Sorts a data frame using one or more variables.
sortFrame(x, ..., alphabetical = TRUE)
Data frame to be sorted
A list of sort terms (see below)
Should character vectors be sorted alphabetically?
The sorted data frame
The simplest use of this function is to sort a data frame x
in terms of one or more of the variables it contains. If for instance,
the data frame x
contains two variables a
and b
, then
the command sortFrame(x,a,b)
sorts by variable a
, breaking
ties using variable b
. Numeric variables are sorted in ascending
order: to sort in descending order of a
and then ascending order
of b
, use the command sortFrame(x,-a,b)
. Factors are treated
as numeric variables, and are sorted by the internal codes (i.e., the first
factor level equals 1, the second factor levels equals 2 and so on).
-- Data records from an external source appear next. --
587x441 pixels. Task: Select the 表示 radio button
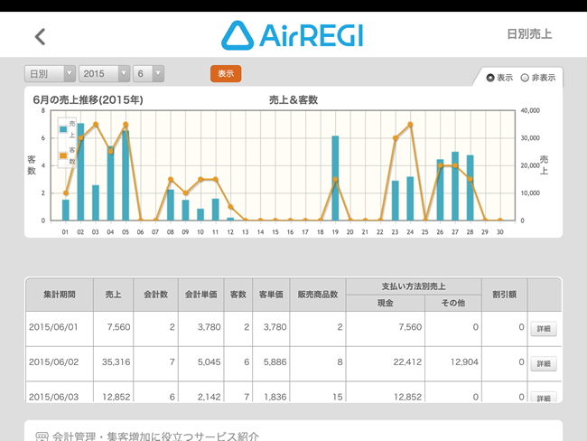point(490,78)
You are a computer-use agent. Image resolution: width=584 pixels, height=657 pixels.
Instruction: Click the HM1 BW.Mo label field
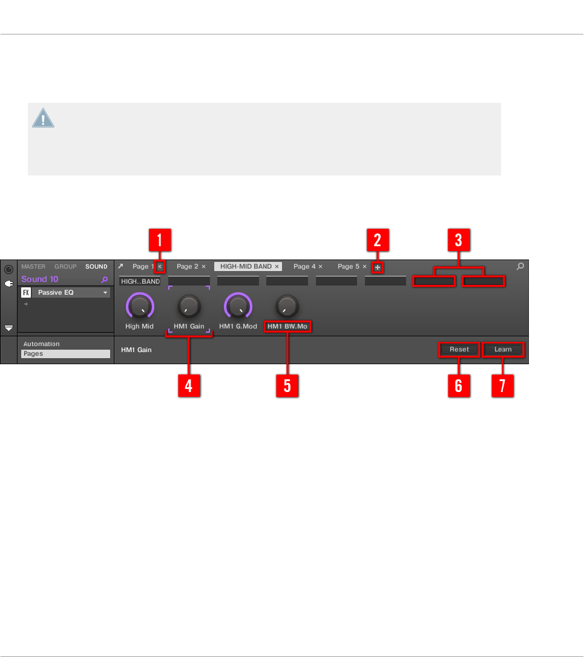coord(287,327)
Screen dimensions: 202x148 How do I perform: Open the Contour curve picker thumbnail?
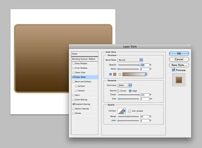pos(120,111)
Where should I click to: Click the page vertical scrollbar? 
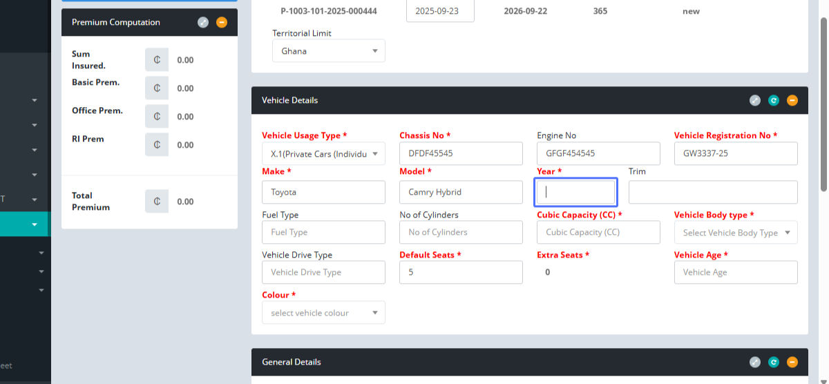coord(823,104)
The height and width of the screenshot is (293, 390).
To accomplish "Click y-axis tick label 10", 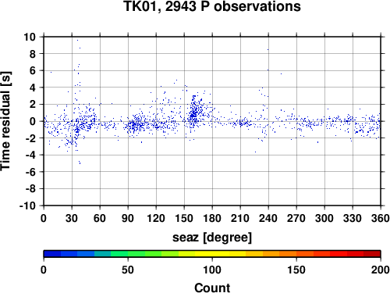I will coord(30,37).
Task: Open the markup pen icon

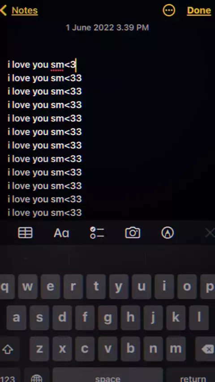Action: (x=168, y=233)
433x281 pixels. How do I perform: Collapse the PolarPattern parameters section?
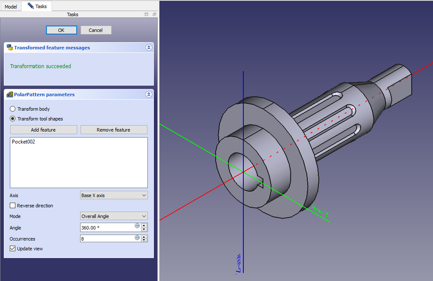click(148, 95)
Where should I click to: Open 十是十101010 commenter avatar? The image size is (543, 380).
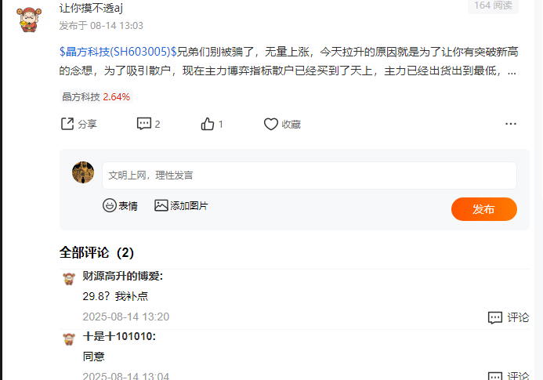pyautogui.click(x=69, y=339)
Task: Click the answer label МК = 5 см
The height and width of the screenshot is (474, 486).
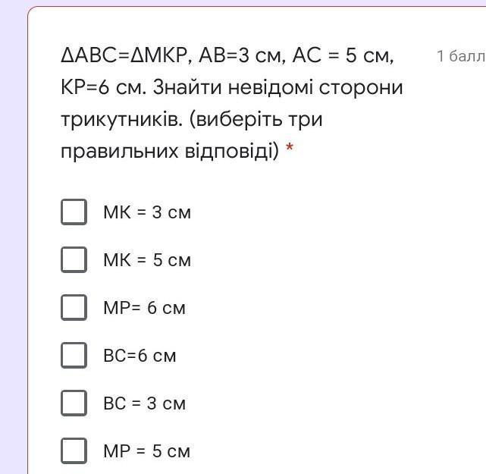Action: click(x=147, y=261)
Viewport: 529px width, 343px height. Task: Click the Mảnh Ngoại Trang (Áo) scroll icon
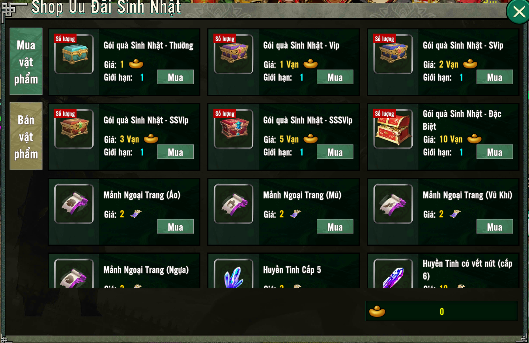click(74, 204)
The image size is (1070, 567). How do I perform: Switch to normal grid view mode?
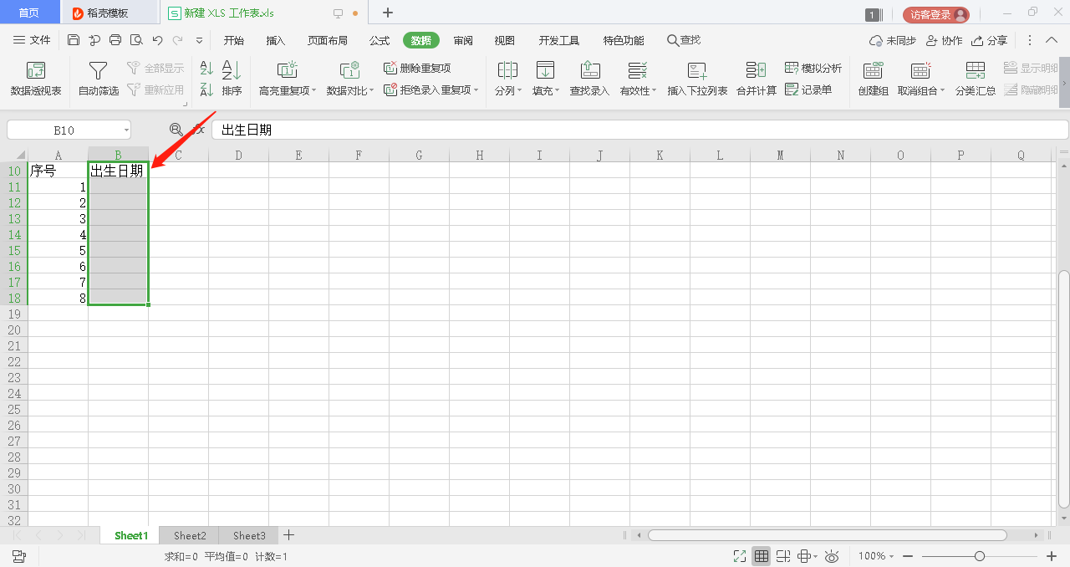point(761,556)
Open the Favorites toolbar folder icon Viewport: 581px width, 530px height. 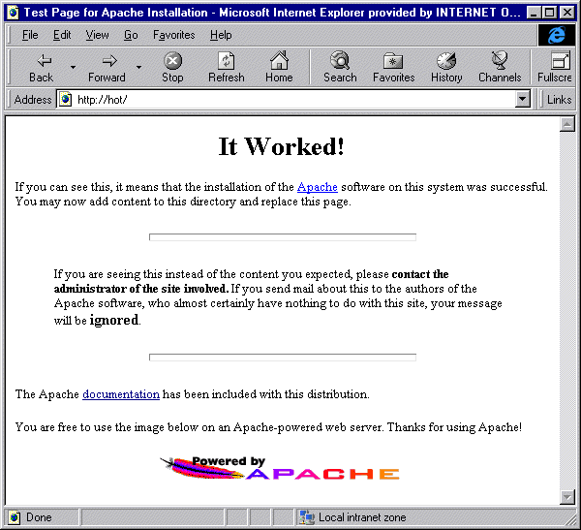point(393,61)
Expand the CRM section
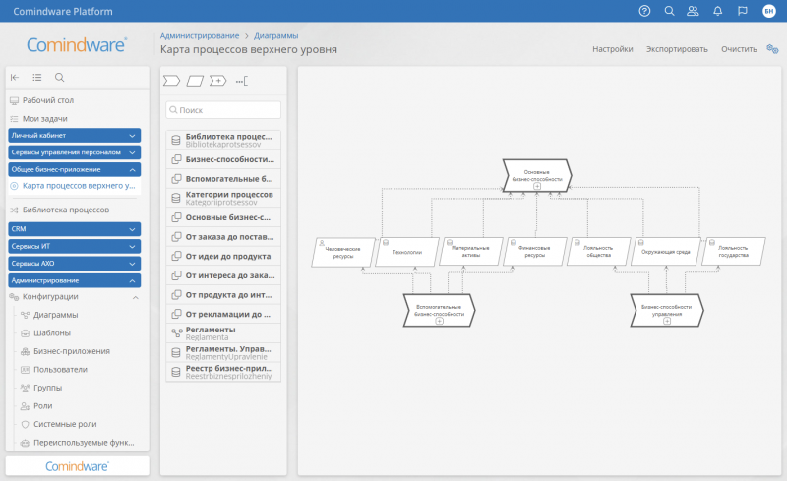 (132, 228)
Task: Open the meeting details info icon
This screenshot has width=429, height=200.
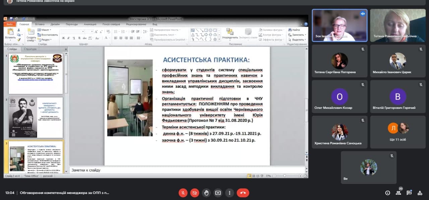Action: [387, 193]
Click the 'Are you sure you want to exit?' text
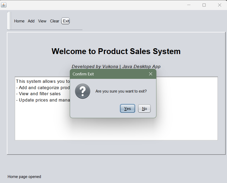Screen dimensions: 227x183 point(121,91)
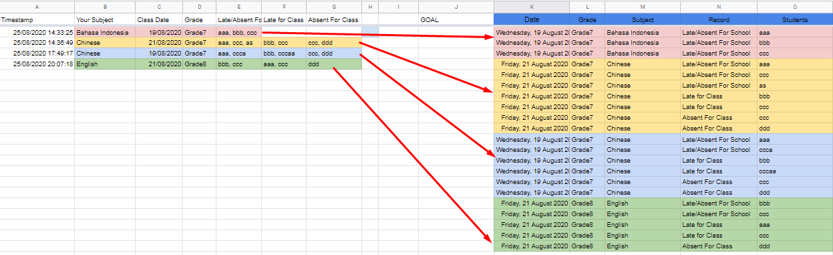
Task: Select the Class Date header cell
Action: pos(159,19)
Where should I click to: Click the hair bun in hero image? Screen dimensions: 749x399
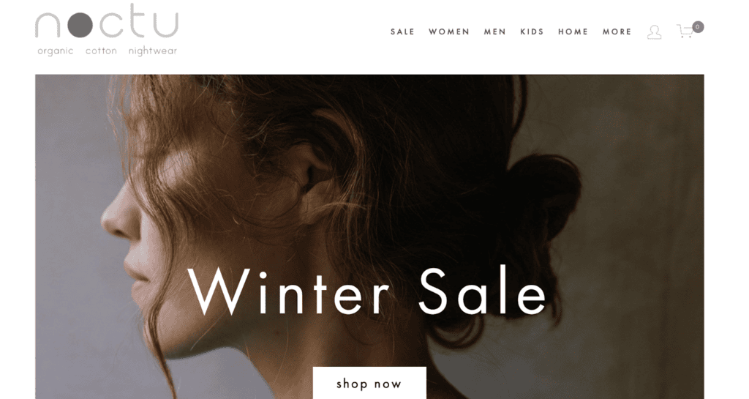pos(544,196)
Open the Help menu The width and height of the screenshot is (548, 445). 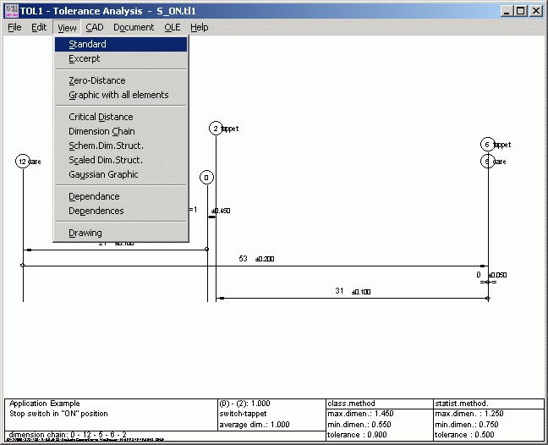click(x=199, y=27)
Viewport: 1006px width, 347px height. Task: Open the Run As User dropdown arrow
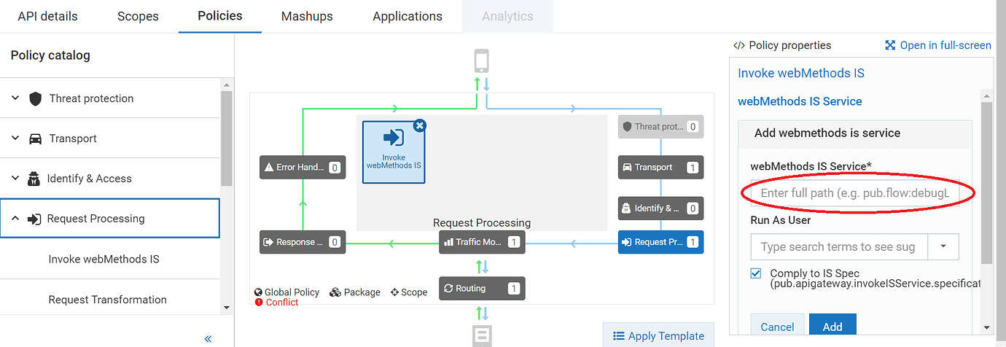(943, 246)
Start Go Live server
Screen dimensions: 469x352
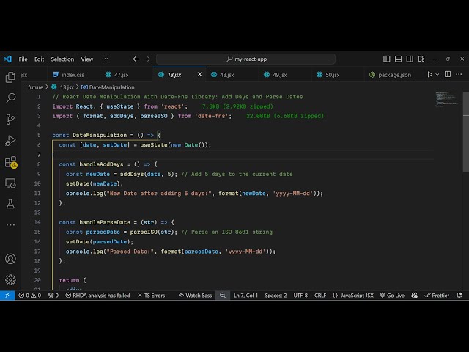[x=392, y=296]
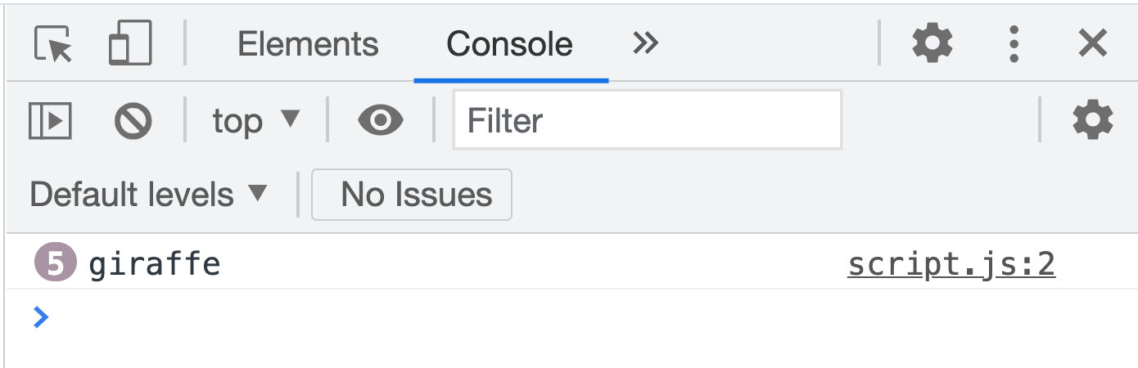Open DevTools settings gear in top bar
This screenshot has width=1138, height=368.
tap(933, 43)
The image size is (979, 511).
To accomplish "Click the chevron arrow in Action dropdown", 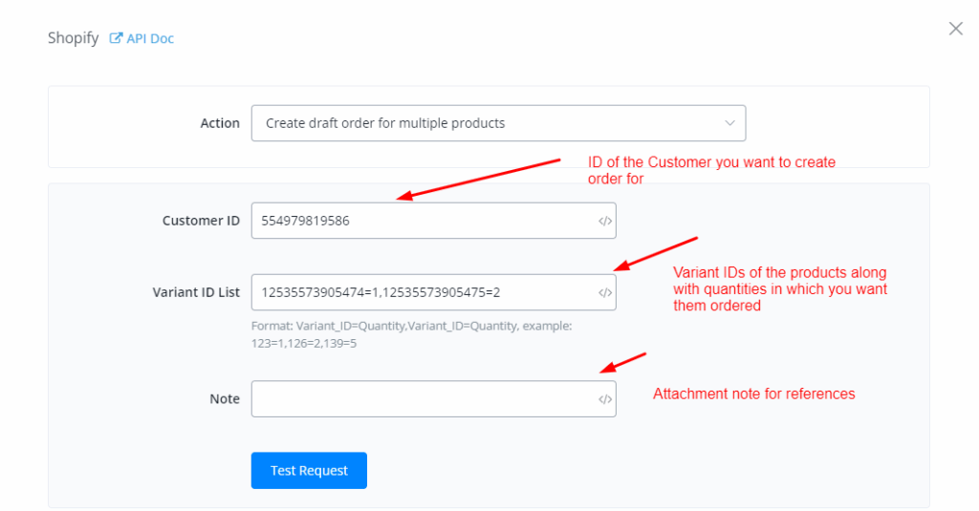I will click(x=729, y=123).
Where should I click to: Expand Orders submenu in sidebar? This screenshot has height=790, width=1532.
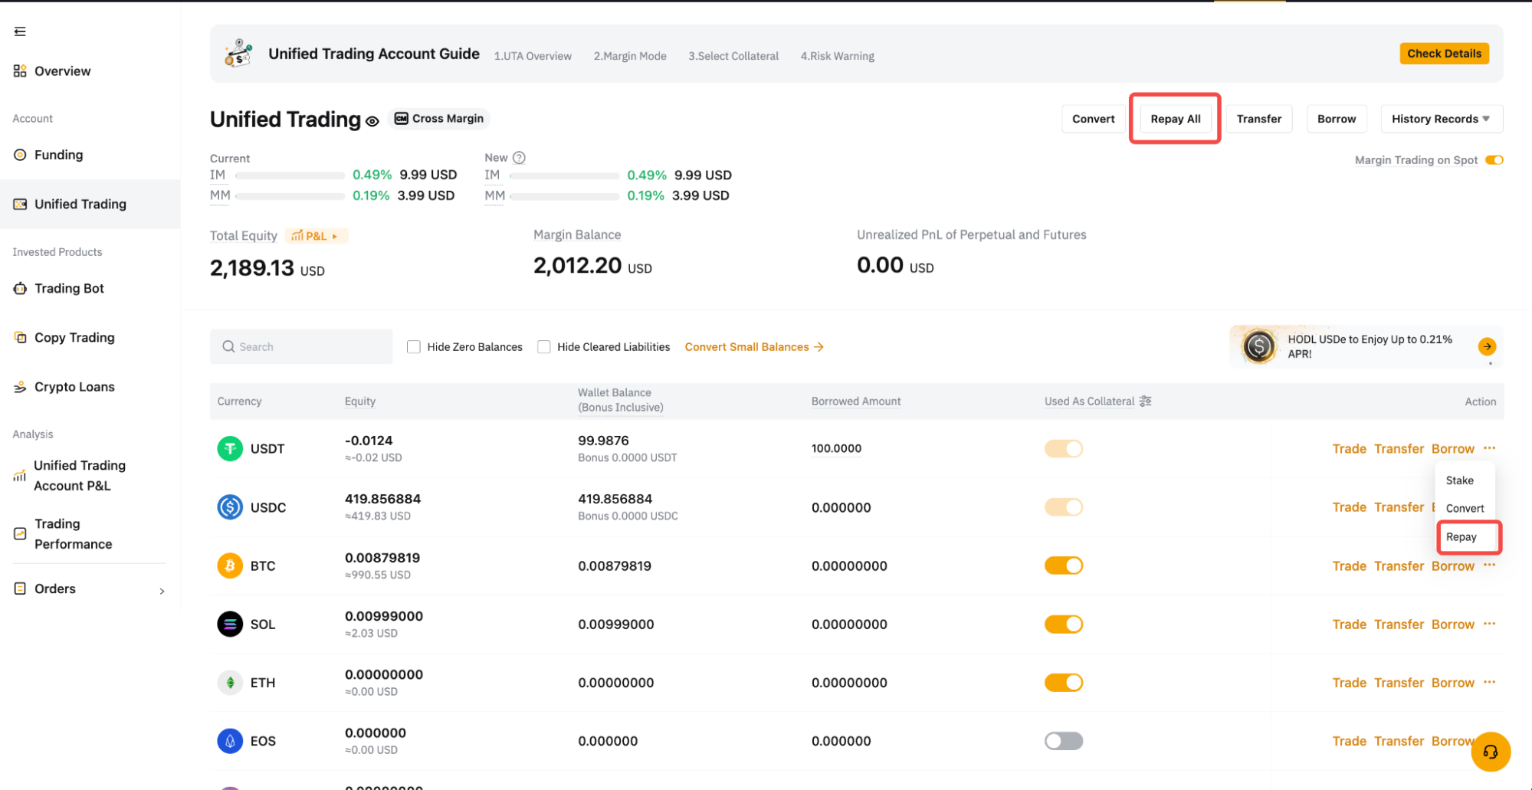162,590
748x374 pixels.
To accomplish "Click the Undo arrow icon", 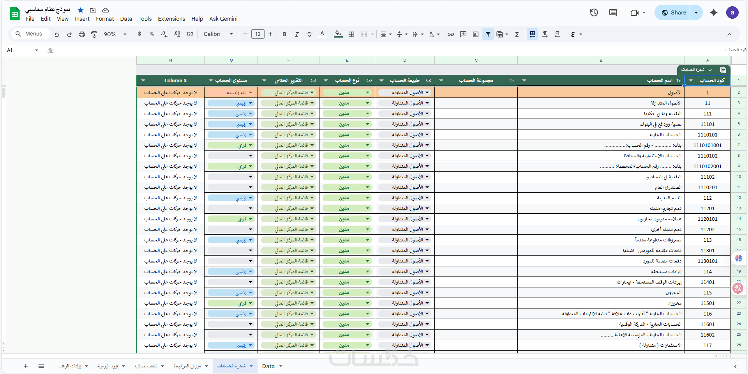I will coord(57,34).
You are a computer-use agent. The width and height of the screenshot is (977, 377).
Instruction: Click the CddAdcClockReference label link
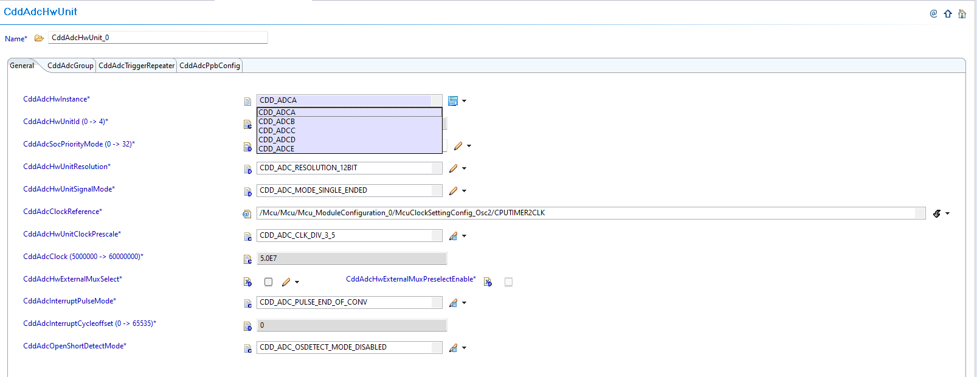pyautogui.click(x=62, y=212)
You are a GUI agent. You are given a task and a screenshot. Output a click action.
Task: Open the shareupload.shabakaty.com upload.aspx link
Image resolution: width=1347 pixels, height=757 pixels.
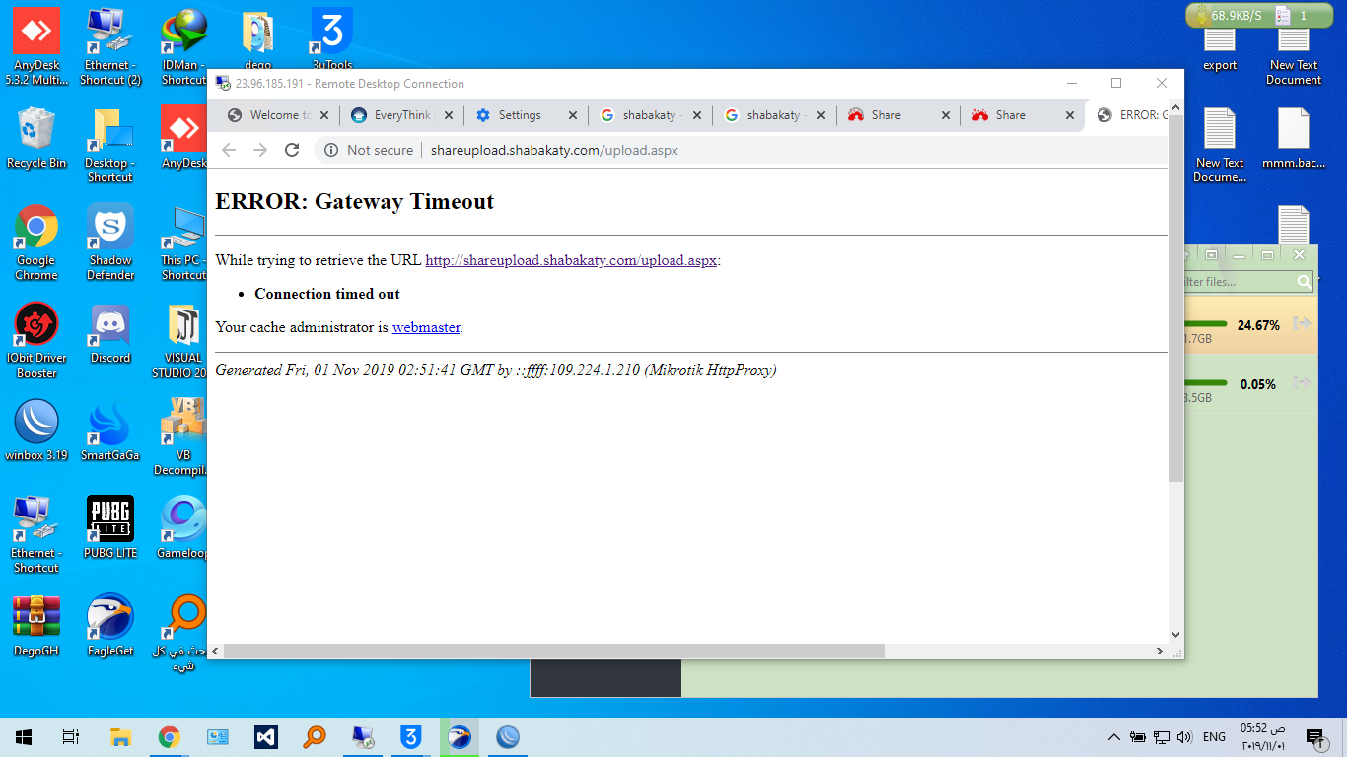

Character vectors are sorted in alphabetical order, which differs from the
ordering used by the sort
function; to use the default 'ascii'
ordering, specify alphabetical=FALSE
. Minus signs can be used in
conjunction with character vectors in order to sort in reverse alphabetical
order. If c
represents a character variable, then sortFrame(x,c)
sorts in alphabetical order, whereas sortFrame(x,-c)
sorts in reverse
alphabetical order.
It is also possible to specify more complicated sort terms by including
expressions using multiple variables within a single term, but care is
required. For instance, it is possible to sort the data frame by the sum of
two variables, using the command sortFrame(x, a+b)
. For numeric
variables expressions of this kind should work in the expected manner, but
this is not always the case for non-numeric variables: sortFrame
uses
the xtfrm
function to provide, for every variable referred to
in the list of sort terms (...
) a numeric vector that sorts in the
same order as the original variable. This reliance is what makes reverse
alphabetical order (e.g., sortFrame(x,-c)
) work. However, it also
means that it is possible to specify somewhat nonsensical sort terms for
character vectors by abusing the numerical coding (e.g.
sortFrame(x,(c-3)^2)
; see the examples section). It also means
that sorting in terms of string operation functions (e.g., nchar
)
do not work as expected. See examples section. Future versions of
sortFrame
will (hopefully) address this, possibly by allowing the
user to "switch off" the internal use of xtfrm
, or else by allowing
AsIs
expressions to be used in sort terms.
txt <- c("bob","Clare","clare","bob","eve","eve")
num1 <- c(3,1,2,0,0,2)
num2 <- c(1,1,3,0,3,2)
etc <- c("not","used","as","a","sort","term")
dataset <- data.frame( txt, num1, num2, etc, stringsAsFactors=FALSE )
sortFrame( dataset, num1 )
#> txt num1 num2 etc
#> 4 bob 0 0 a
#> 5 eve 0 3 sort
#> 2 Clare 1 1 used
#> 3 clare 2 3 as
#> 6 eve 2 2 term
#> 1 bob 3 1 not
sortFrame( dataset, num1, num2 )
#> txt num1 num2 etc
#> 4 bob 0 0 a
#> 5 eve 0 3 sort
#> 2 Clare 1 1 used
#> 6 eve 2 2 term
#> 3 clare 2 3 as
#> 1 bob 3 1 not
sortFrame( dataset, txt )
#> txt num1 num2 etc
#> 1 bob 3 1 not
#> 4 bob 0 0 a
#> 2 Clare 1 1 used
#> 3 clare 2 3 as
#> 5 eve 0 3 sort
#> 6 eve 2 2 term